CHINOOK — More than a year after they began remodeling what was formerly the Chinook Restaurant & Lounge, two entrepreneurs are closing in on an opening date for their newest restaurant, the Columbia River Roadhouse.
There’s no set date yet for the Roadhouse’s opening, but it will happen sometime after New Year’s, said Russell Maize, who co-owns the restaurant with Chris Summerer. Maize and Summerer own several other businesses along the Long Beach Peninsula, including Stormin’ Norman’s, Beachcombers and Castaways.
Renovation on the Roadhouse, located on Highway 101 in Chinook, began in early October of 2014. Building issues, including trouble with electrical and plumbing systems for the restaurant, set the renovation back, however.
“Because the building was originally in three different segments, all of the mechanics that attached each building had to be completely redone,” Maize said.
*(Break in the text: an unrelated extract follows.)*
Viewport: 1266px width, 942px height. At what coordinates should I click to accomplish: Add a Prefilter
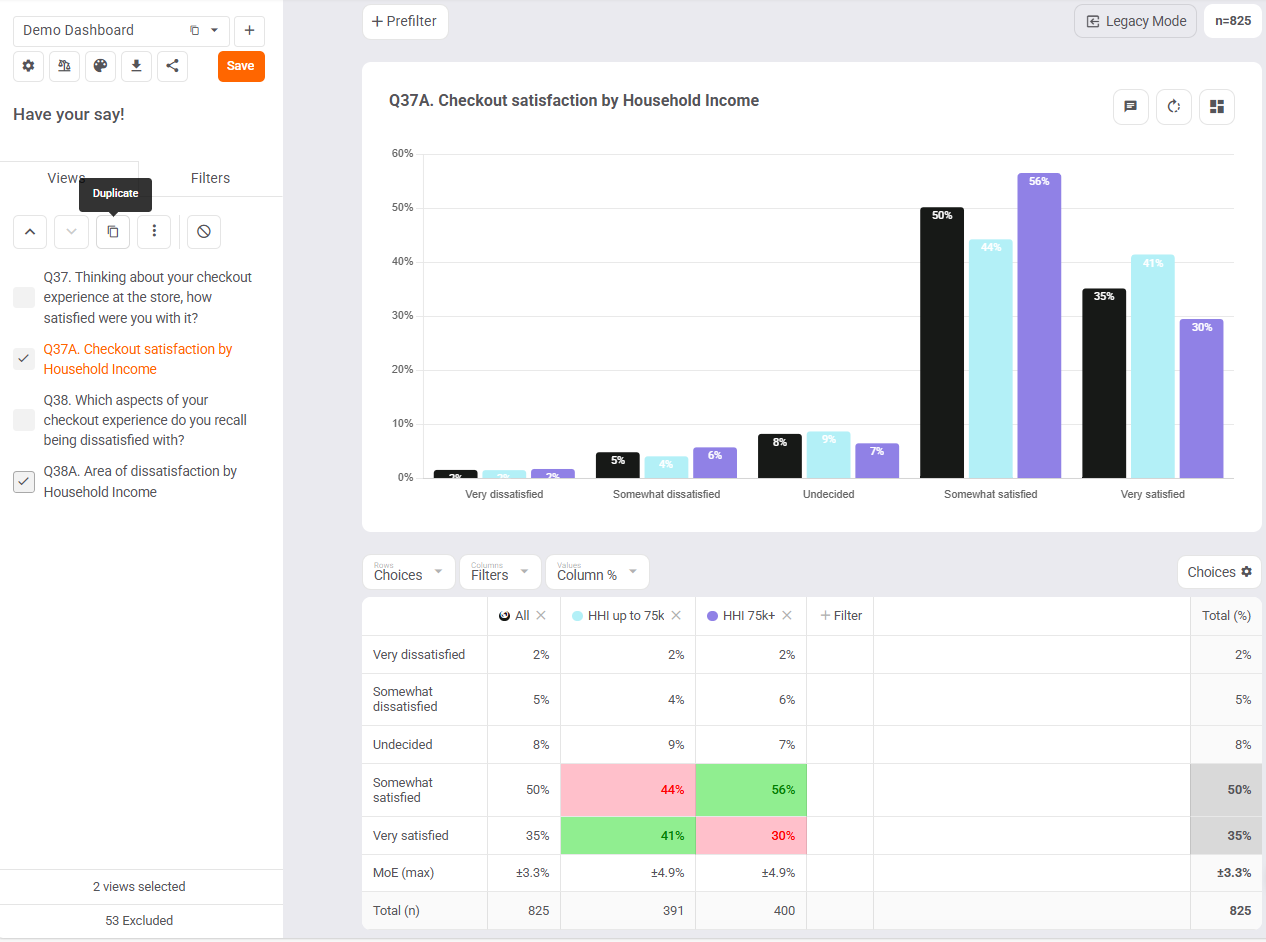405,21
The way the building is designed, Maize said, redoing one system in one portion of the building meant extra work to connect it back to the two other portions. Additional renovations to make the building compliant with the Americans with Disabilities Act added extra time to the remodel as well, Maize said.
The project was complicated further when it proved difficult to find workers who could do certain specialized tasks, such as refinishing the restaurant’s concrete floors, Maize said.
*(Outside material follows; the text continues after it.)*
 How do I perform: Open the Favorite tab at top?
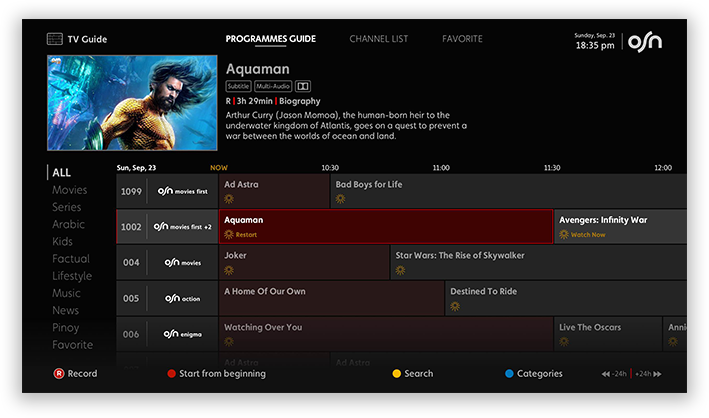(462, 39)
Once it became clear that the Roadhouse wouldn’t open in time to take advantage of the summer tourist rush, there was less pressure to finish the remodel quickly Maize said. When Memorial Day, the Fourth of July and finally Labor day passed, whether the restaurant opened during Fall or Spring became less of an issue, he added.
“All we know is that we’re not going to do it until it’s right, so I think that kind of set the precedent,” he said.
When the restaurant does open its doors there will be something to celebrate its first days, Maize said, but there’s still too much coordinating to do to say exactly what that event will be.
Maize and Summerer weren’t originally looking to buy the location, but when the opportunity presented itself they chose to take it, Maize said. He hopes the restaurant will be a draw for tourists and locals alike, and, ideally, to bring customers over from Astoria too.
Despite the delay, Maize says his vision for the Roadhouse hasn’t changed. When the space does open it will host a restaurant, bar and gift shop, with outside seating when weather permits, he added.
The decor will include elements from the community, including wallboard in the dining room salvaged during the renovation of a local hotel Maize said. The restaurant will have an industrial, re-purposed feel, he added, with handcrafted chairs and tables throughout.